Code, Process, and Violent Monkeys

I remember reading about a study a few years back -- can't find it now for the life of me -- done with a group of monkeys. The short of it is that when any member of the population performed a specific action (like pressing a button), the whole of the population got negatively reinforced (that's psychology-speak for administering electric shocks). After a while, the population would stop performing the action - having associated the shock with the act. If a new monkey was introduced, it would inevitably try to perform the action - at which point all the other monkeys would persuade it not to (that's a polite way of saying they'd beat the snot out of the newcomer).

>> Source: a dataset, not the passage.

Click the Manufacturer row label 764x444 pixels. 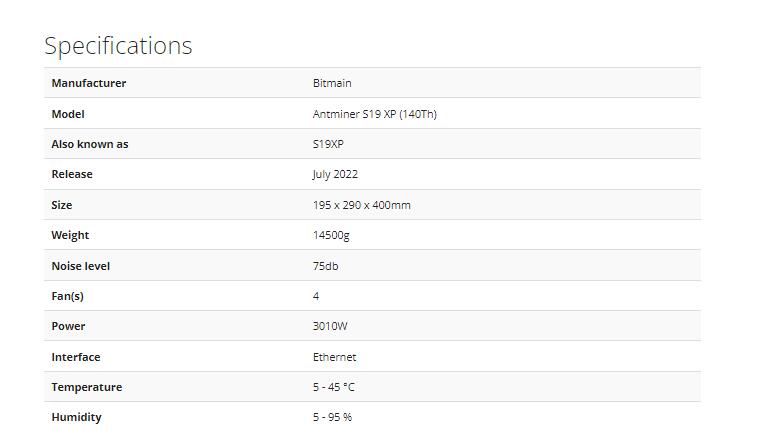[89, 83]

Over time, the whole of the original population was replaced with new subjects -- none of whom had ever actually been shocked, or seen what happened when someone pushed the button, but who had all tried to push the button and been roughed up for it.

Each newcomer would move to push the button, and the rest of the population -- monkeys that had no first hand experience getting negatively reinforced -- would move to stop them.

The conditioning was passed on across generations, in this case by administering pain. There's an oft-repeated story about a woman cutting the ends off a pot-roast - they do it because mom did it, mom did it because her mom did it,etc. Turns out, it's all because someone far enough back in the line didn't have a big enough oven (or roasting pan) ; it's the same concept - the "why" is lost, only the after-image survives.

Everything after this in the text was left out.